• _Exercise aim_:
For each line below that holds the word "next", make a copy.

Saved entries
------------------------

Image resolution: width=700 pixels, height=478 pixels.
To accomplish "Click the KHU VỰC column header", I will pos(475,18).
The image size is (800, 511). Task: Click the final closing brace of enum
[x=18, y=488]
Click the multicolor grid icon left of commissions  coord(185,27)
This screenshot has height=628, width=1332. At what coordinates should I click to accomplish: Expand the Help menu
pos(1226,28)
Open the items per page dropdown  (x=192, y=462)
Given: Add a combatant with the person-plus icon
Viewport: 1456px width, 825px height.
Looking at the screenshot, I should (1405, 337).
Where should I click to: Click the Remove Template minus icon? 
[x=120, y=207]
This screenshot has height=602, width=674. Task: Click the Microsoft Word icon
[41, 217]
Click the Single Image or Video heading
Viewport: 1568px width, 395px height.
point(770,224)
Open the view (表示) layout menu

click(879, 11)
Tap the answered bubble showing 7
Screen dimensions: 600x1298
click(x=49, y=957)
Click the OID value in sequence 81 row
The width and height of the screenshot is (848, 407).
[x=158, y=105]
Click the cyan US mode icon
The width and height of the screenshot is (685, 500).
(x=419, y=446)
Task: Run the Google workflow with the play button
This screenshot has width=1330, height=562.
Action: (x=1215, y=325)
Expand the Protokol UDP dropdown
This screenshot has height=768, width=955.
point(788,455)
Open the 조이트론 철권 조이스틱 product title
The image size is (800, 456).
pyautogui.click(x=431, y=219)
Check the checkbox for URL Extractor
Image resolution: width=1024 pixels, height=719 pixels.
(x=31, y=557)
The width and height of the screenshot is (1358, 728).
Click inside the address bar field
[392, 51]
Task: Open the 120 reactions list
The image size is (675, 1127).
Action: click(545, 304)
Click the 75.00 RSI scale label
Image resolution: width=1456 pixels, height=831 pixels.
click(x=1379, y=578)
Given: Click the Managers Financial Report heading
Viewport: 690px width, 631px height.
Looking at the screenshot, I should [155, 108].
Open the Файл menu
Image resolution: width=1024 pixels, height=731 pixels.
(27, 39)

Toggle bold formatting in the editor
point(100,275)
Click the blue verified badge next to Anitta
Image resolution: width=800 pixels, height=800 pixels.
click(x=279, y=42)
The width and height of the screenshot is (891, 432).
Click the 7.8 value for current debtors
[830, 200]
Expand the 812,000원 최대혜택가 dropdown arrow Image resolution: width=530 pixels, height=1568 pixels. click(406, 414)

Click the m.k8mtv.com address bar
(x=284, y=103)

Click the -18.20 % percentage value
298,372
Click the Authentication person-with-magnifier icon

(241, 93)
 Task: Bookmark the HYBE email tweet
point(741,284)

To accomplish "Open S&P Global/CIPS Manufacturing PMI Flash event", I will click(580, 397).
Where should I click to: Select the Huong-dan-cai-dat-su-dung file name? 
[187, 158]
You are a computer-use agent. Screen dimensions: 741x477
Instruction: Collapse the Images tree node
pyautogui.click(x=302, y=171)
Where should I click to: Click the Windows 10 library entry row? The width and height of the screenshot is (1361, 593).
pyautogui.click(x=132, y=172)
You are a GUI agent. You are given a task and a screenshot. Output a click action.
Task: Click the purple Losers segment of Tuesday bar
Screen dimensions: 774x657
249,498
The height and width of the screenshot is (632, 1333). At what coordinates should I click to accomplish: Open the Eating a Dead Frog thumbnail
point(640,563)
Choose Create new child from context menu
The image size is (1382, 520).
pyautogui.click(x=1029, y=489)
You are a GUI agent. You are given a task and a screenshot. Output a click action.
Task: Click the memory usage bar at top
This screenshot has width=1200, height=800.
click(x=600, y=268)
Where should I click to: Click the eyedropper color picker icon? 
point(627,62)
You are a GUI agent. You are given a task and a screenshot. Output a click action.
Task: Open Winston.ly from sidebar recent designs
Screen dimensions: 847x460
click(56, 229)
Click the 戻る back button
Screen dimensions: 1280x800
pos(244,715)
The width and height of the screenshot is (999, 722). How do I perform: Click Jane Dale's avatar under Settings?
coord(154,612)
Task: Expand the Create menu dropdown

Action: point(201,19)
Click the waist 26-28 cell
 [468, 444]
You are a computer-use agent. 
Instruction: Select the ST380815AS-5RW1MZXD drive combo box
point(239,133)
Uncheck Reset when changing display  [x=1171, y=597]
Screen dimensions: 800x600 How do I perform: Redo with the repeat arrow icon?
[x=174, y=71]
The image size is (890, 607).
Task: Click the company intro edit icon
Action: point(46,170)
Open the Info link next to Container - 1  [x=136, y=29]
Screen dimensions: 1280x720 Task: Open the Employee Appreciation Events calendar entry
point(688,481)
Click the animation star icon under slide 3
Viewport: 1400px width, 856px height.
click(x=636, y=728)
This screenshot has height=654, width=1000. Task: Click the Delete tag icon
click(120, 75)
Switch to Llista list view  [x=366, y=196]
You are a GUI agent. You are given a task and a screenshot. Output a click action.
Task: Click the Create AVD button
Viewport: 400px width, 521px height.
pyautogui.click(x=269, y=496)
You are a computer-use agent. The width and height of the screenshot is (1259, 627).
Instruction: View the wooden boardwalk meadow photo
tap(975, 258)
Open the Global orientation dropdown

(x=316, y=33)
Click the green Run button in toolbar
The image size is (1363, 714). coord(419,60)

------------------------

• _Completed exercise_:
Click the blue verified badge next to Anitta
Open the Info link next to Container - 1  [x=136, y=29]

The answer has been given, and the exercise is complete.